Fog Creek didn't really rewrite anything. In fact, that was the whole point of Wasabi, to not rewrite anything.

Wasabi did extend VBScript to add objects and other language features, which were gradually incorporated into the code base, but just on changes going forward.

So, really, it is almost exactly the same thing.

Except for the part where Facebook runs this in a production environment to serve hundreds of millions of requests and Wasabi is a toy.

Except for the part where Wasabi powers FogBugz, the main product of Fog Creek Software, and enough people pay for this software to keep that company running very profitably for 10+ years.

Hmmm, getting nasty there

Both companies had huge investments in a code base and found a geeky way to keep their code base while reaping modern benefits.

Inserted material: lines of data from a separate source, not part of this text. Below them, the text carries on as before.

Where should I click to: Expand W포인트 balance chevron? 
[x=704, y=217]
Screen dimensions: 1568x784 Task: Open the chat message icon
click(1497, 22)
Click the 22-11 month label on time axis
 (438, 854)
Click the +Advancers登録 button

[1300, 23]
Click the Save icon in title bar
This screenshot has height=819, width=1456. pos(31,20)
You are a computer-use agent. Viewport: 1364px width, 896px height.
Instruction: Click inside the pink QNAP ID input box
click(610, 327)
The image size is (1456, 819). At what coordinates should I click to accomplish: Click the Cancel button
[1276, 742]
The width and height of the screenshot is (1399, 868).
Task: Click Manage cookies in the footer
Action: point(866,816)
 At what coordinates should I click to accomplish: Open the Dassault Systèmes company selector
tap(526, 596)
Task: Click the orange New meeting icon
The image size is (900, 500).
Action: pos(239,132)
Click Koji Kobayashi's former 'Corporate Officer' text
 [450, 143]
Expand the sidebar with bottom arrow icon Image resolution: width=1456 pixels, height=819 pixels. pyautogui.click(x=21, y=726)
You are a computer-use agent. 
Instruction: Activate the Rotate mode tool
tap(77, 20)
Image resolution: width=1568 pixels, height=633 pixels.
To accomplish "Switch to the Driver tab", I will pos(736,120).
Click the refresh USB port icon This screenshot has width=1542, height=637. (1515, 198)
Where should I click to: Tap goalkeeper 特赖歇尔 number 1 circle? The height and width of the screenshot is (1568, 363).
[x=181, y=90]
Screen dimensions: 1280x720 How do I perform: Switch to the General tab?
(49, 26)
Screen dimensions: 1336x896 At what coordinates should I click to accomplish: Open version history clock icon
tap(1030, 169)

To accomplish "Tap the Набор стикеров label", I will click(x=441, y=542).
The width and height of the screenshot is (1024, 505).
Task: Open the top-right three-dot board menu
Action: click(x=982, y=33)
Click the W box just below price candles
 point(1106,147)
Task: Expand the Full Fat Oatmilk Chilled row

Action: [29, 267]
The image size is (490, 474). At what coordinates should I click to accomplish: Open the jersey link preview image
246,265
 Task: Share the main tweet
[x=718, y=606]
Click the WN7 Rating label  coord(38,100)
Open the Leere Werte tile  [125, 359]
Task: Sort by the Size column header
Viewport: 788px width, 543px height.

Most things are toys compared to face book, Google or Twitter. That doesn't make them pointless.

What is nasty about pointing out this difference in scope?

Wasabi is an app-specific dialect of VBScript used by one company to deploy a bug tracker to small teams. HipHop is a general-purpose PHP compiler whose output is used at scale by the world's largest social networking site.

I can write a file system that will work fine on my computer, with my workload, and maybe even write an essay about how productive that makes me. But I don't think you'd want to install it.

These two projects are not in the same league - they're not even in the same sport - and so I am baffled to see Wasabi come up in this thread at all.

You've introduced a new idea here by comparing FogBugz to Facebook.

Those earlier comments are comparing the strategy that Fog Creek took versus the one that Facebook has taken. The strategies are similar, and so the comparison makes sense.

It should be noted that Wasabi is a general purpose programming language. It is Turing complete (up to relatively trivial finite-memory issues, just like any other general purpose programming language). Like C, for example. It should also be noted that Wasabi is a .NET language. It has full access to the .NET Framework and all of its classes.

One could use Wasabi to write a C compiler.

[NB: I am a Fog Creek developer, working on the FogBugz team.]

What is nasty about pointing out this difference in scope?

In this case, your tone.

[citation needed]

What evidence do you have that Wasabi is a toy? I seriously doubt you have any knowledge on the topic either way.

Actually, the point of Wasabi was to avoid rewriting anything.

Whats even worse is fog creek uses .net now, so it even makes less sense to have your own proprietary language.

So it converts PHP into C++?!? Woaw.

Joey Lawrence?!

I see this as being useful if you already have these two things:

1) A large PHP codebase and

2) A CPU-bound app with scaling issues

If you're starting a new app, I don't see why you would choose PHP. And I think most web apps are database-bound rather than CPU-bound. HipHop seems incredibly useful for Facebook, but are other people here on HN excited about using it?

I think this is where many run into issues with this story. This project was never really meant to be something to help the PHP community as a whole. It was meant to be a tool to help Facebook and to that end they've succeeded very well. 3 engineers + 2 years = 50% CPU improvement without having to rewrite the whole PHP codebase from scratch? That's a great achievement for Facebook but YMMV.

Seriously. $100k * 3 devs * 2 years = $600k to buy half as many app servers in the next year(s)? They saved Facebook tens of millions of dollars. I should imagine their next performance evaluation will be quite smooth.

This is what people mean when they talk about great hackers being 10x as productive...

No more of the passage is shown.